**Study material:**
- - -
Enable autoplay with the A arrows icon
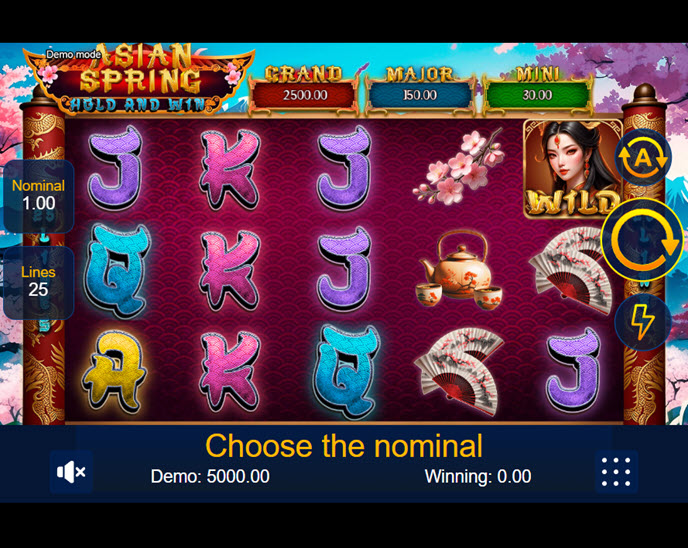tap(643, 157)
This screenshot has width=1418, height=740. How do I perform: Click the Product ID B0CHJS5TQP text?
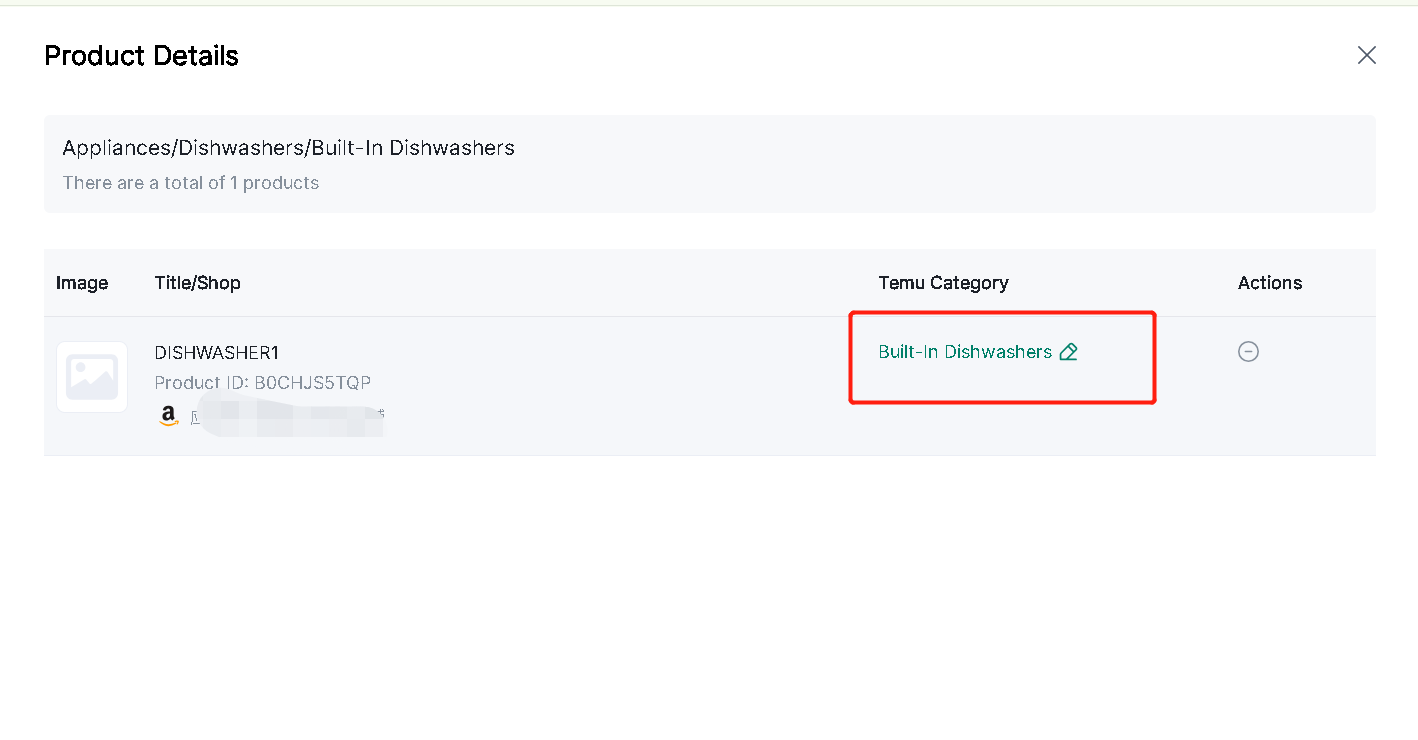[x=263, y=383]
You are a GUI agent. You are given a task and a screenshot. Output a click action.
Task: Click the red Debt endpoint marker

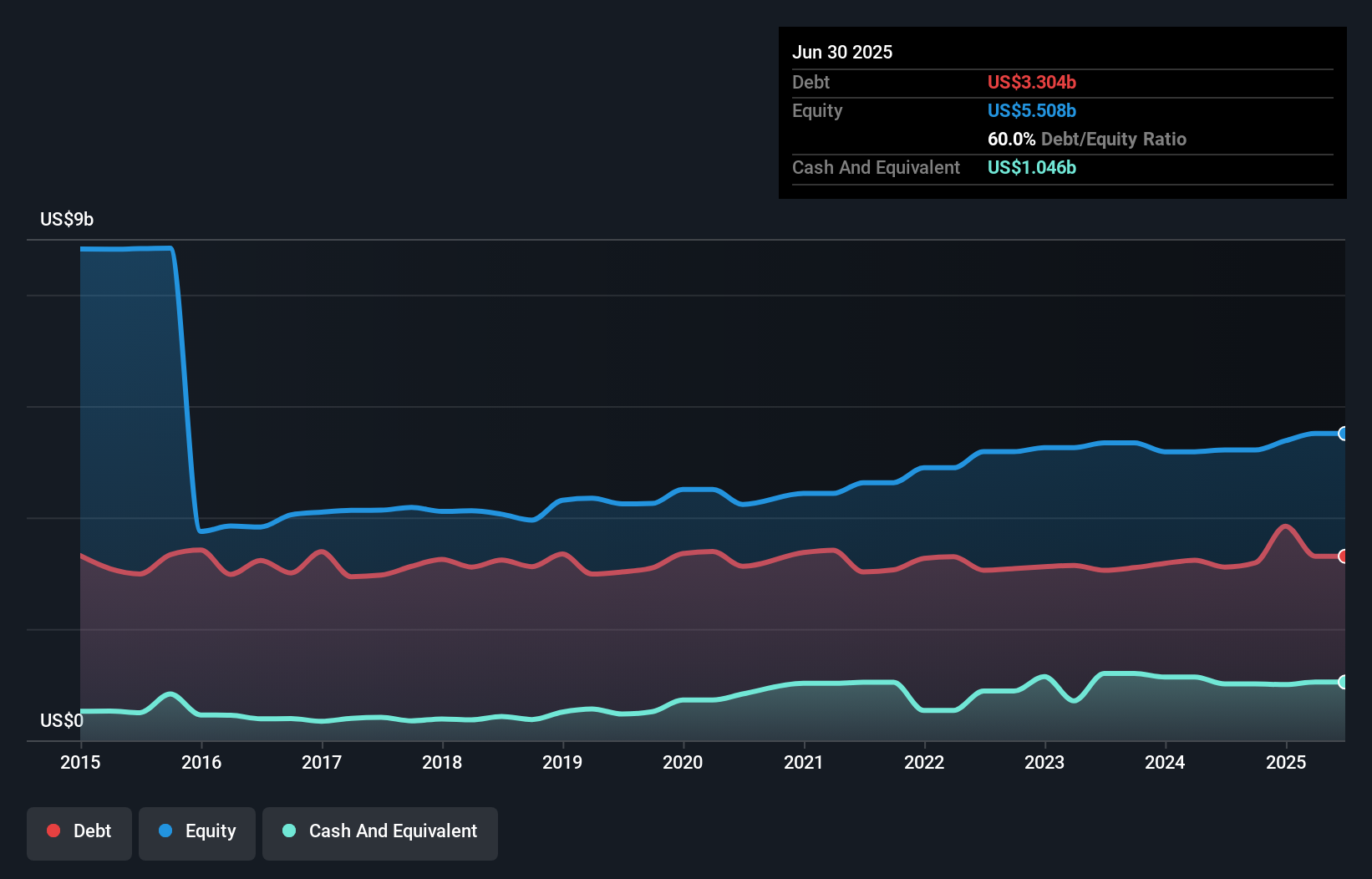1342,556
- - -
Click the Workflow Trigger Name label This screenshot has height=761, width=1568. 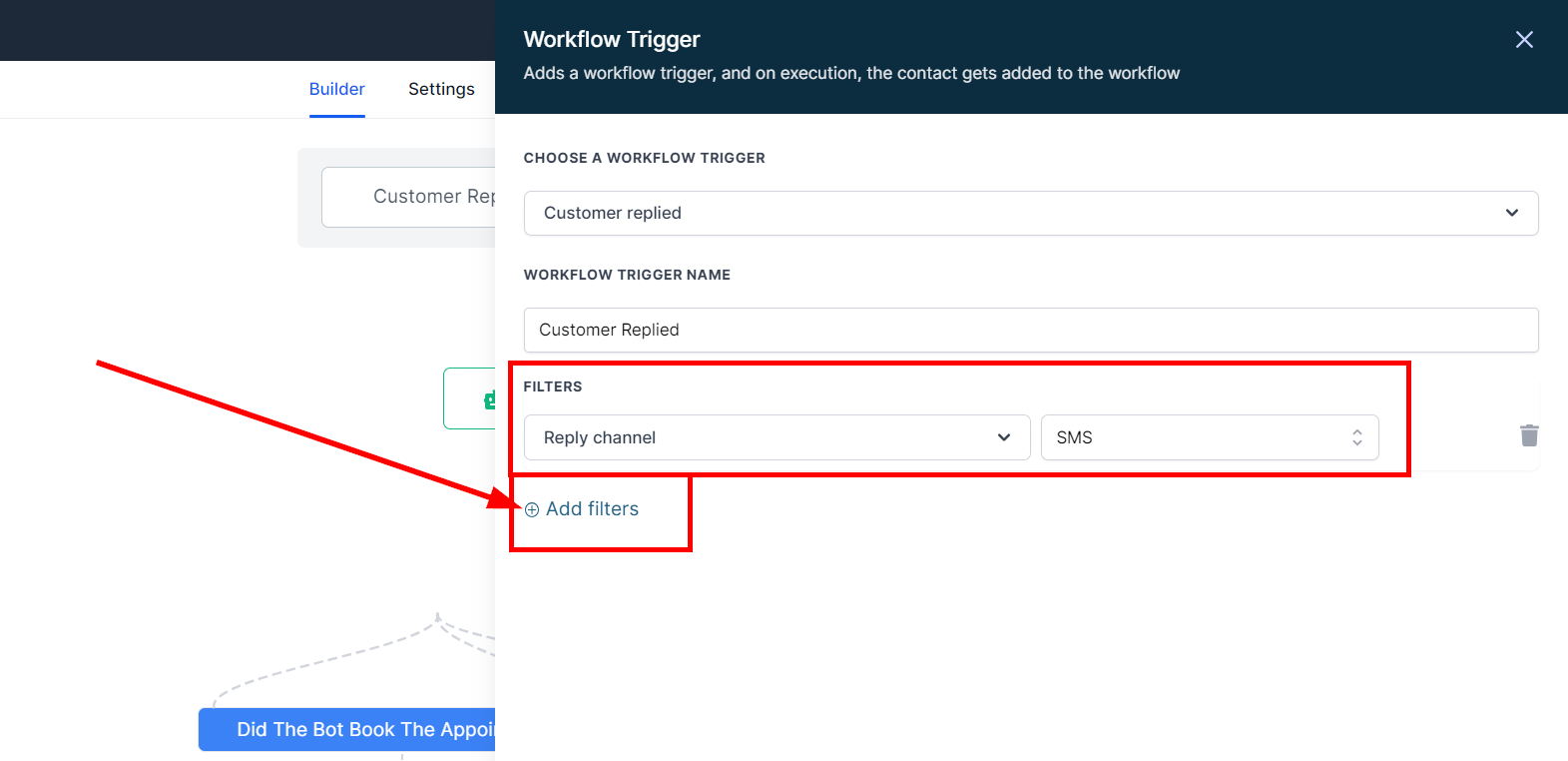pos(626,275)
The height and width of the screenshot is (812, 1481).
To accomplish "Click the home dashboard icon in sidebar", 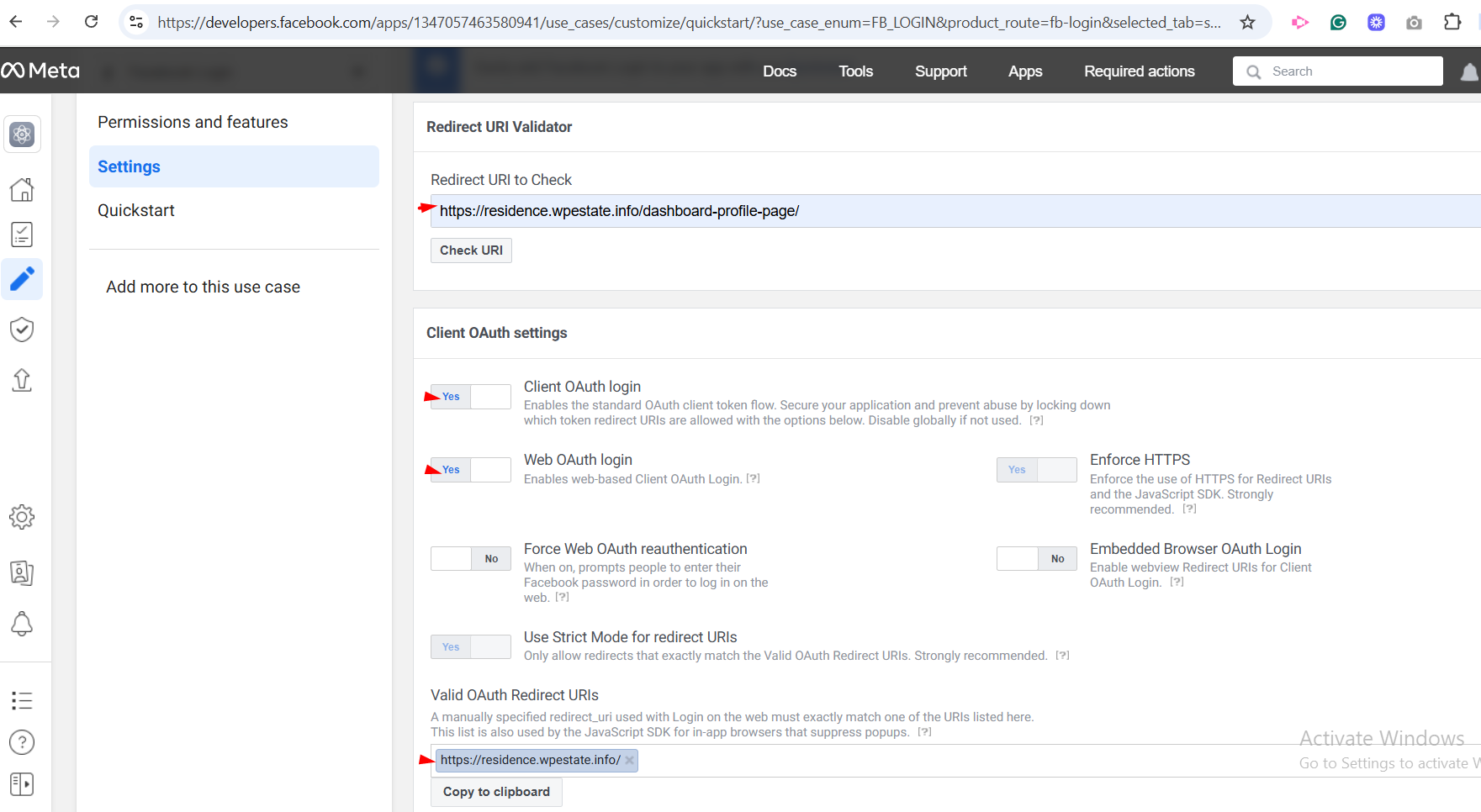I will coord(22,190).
- - -
**Work order:** Using the data above, print only the lines starting at the one with "Enable autoplay with the A arrows icon" and ending at the one with "You are a GUI", exactly as they stand, minus the pictures.

**Result of this exercise:**
Enable autoplay with the A arrows icon
tap(643, 157)
This screenshot has width=1418, height=740. How do I perform: Click the Product ID B0CHJS5TQP text?
[x=263, y=383]
You are a GUI agent. You are given a task and a screenshot. Output a click action.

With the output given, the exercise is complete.